Regional Homeland Security Coordinating Committee

This site was created in cooperation with the Regional Homeland Security Coordinating Committee, and is supported by funding from the Department of Homeland Security.


Know the Risks in Your Area

The first step in preparing for emergencies is to learn more about the risks. Different types of disasters will call for different types of responses. For example, flooding might require evacuation while a chemical spill might require you to stay in your home and shelter in place. Understanding the risks and knowing what to do in each situation will help you protect yourself and your family.

Natural Hazards

In the Greater Kansas City area, natural disasters are the greatest risk for you and your family — particularly tornadoes, severe storms and floods. We are also susceptible to extreme heat and drought, and have a moderate risk of earthquake damage due to the New Madrid fault in southeast Missouri.
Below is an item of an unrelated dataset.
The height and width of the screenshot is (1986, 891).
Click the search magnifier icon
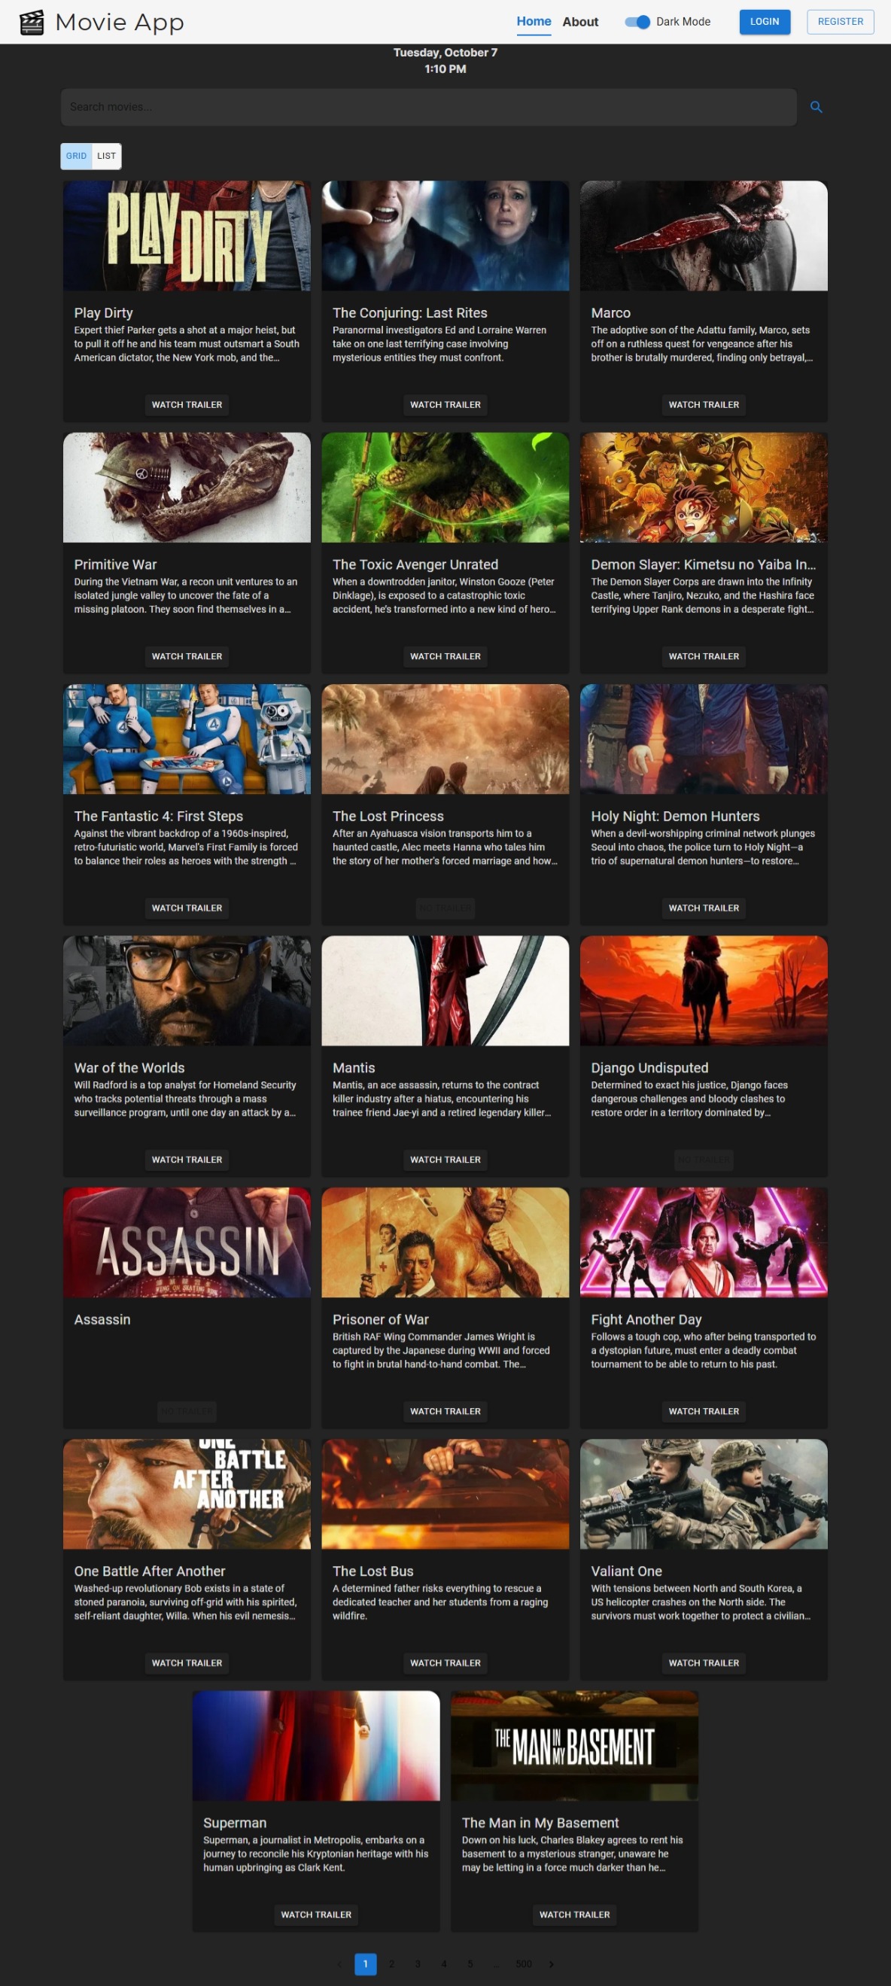(816, 107)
In the winter, ice storms often cause power outages in our area, which can lead to risks from using generators and concerns about food safety.

Man-made disasters

The Department of Homeland Security categorizes potential terrorist threats into these categories: chemical, biological, radiological, nuclear or explosive. These kinds of disasters are commonly known by the acronym CBRNE (pronounced cee-burn). While the odds of any of these types of events happening in your community may be small, it is still important to learn what to do in these situations.

More common risks include fires, carbon monoxide poisoning and transportation hazards. You should also be aware of health risks, such as pandemic influenza or West Nile Virus.